Now let’s consider the second project – the application of the laws to natural philosophy. Again, the discussion in the scholium justifies their use, but not their certainty. I now suggest that these laws, as physical principles, gain epistemic status through confirmation of Newton’s theory. This occurs in book 3, when Newton explicitly applies his mathematical theory to natural phenomena. As I have previously discussed, the phenomena (i.e. the motions of the planets and their moons) are employed as premises in Newton’s argument for universal gravitation. However, the phenomena also support the application of the mathematical theory to the physical world: they show that the planets and their moons move in ways that approximate Keplerian motion. As we saw above, the laws of motion entail Kepler’s rules. So, since the phenomena support Kepler’s rules, they also support the laws of motion. So this is a straightforward case of theory-confirmation.
There is also scope for theory-testing in book 1. Each time Newton introduces a new factor (e.g. an extra body, or a resisting medium), the mathematical theory is tested. For instance, the contrasting versions of the harmonic rule in one-body and two-body model systems provides a test: it allows the phenomena to empirically decide between two theories, one involving singly-directed central forces, the other involving mutually-interactive central forces. Similarly, the contrasting two-body and three-body mathematical systems provide a test: they allow the phenomena to select between a theory involving pair-wise interactions and a theory involving universal mutual interaction. Moreover, in the final section of book 2, Newton shows that, unlike his theory, Cartesian vortex theory does not predict Keplerian motion. Thus, the phenomena seem to support his theory, and by extension the laws of motion, and to refute the theory of vortices. Again, the laws seem to gain support by virtue of their relationship to the propositions they entail.

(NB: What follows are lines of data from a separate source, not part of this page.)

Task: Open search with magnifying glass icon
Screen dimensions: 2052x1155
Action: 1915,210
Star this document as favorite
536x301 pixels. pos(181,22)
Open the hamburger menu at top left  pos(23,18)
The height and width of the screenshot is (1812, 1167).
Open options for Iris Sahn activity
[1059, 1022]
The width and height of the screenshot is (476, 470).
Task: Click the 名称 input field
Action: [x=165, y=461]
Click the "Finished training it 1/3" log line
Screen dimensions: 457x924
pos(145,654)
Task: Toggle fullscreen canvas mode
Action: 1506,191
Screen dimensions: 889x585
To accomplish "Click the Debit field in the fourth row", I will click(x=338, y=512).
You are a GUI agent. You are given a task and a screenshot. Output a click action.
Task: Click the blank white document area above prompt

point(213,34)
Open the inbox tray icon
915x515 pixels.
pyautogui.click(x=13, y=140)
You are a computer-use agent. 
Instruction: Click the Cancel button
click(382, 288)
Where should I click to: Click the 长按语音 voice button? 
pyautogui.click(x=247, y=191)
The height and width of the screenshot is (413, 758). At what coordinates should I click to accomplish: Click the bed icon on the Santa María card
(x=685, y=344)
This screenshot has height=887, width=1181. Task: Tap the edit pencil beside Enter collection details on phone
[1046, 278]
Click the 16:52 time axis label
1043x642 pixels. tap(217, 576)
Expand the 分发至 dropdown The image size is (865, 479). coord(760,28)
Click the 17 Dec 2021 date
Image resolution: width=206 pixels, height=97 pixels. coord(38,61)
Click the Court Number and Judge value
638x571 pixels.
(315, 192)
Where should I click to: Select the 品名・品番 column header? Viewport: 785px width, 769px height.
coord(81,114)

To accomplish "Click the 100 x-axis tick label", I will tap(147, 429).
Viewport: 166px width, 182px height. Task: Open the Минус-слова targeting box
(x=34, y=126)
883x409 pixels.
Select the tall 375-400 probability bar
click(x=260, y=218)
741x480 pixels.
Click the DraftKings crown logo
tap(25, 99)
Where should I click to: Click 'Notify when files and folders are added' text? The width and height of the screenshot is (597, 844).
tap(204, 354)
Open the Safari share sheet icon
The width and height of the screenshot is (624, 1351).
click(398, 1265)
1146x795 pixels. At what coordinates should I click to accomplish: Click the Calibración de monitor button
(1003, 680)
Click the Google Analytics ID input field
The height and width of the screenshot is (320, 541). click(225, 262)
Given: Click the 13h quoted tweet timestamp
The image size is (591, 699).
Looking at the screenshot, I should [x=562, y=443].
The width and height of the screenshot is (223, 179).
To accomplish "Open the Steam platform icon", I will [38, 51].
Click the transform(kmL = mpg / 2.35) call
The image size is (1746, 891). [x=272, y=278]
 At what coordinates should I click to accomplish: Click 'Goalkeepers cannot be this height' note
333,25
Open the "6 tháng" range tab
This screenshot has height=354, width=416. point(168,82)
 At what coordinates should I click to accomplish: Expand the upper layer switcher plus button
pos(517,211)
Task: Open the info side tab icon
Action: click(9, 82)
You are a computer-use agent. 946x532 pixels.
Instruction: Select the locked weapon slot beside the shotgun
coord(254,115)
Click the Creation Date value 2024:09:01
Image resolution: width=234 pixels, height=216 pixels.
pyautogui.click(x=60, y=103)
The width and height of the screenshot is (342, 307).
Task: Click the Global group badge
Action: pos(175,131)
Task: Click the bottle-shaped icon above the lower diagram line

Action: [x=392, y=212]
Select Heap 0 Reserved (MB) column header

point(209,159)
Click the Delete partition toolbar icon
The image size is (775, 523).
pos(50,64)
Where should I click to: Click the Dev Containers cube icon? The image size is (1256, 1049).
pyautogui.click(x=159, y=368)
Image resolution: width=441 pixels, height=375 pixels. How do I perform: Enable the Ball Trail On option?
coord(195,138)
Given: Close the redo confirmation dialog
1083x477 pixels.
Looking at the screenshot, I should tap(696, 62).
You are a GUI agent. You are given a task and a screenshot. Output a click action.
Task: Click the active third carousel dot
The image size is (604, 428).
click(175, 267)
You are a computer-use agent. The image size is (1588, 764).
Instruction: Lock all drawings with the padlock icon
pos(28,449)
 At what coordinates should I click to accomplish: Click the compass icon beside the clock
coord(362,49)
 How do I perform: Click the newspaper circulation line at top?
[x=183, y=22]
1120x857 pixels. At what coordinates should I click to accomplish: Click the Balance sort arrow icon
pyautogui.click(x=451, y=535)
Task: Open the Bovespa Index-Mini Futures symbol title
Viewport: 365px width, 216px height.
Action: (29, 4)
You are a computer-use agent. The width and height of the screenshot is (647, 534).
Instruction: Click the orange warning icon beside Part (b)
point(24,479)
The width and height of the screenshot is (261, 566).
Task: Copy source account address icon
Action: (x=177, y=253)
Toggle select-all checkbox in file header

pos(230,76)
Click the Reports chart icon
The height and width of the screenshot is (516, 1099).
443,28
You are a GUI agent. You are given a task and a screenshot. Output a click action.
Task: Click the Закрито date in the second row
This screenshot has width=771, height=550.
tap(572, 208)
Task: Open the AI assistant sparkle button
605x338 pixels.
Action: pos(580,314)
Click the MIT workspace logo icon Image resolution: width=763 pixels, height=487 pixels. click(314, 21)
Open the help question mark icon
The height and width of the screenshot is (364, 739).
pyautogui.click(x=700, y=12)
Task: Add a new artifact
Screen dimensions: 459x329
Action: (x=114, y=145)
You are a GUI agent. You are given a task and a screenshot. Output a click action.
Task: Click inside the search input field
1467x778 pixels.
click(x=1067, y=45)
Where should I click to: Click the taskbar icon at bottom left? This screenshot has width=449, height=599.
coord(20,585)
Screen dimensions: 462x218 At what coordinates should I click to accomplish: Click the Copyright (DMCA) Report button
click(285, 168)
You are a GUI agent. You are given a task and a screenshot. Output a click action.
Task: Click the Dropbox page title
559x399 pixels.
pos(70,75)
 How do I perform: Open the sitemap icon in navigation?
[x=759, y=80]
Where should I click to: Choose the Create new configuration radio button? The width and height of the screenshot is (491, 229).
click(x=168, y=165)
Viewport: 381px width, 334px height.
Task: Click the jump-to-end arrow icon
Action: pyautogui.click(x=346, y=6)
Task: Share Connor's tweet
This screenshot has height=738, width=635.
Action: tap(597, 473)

To summarise, Newton claims that his laws are certainly true, but the support he gives is insufficient. Here, I have sketched an account in which Newton’s laws gain epistemic status by virtue of their relationship to the propositions they entail. ‘Epistemic amplification’ is certainly not something which Newton himself would have had truck with, but the term does seem to capture the support actually acquired by Newton’s laws in the Principia. What do you think?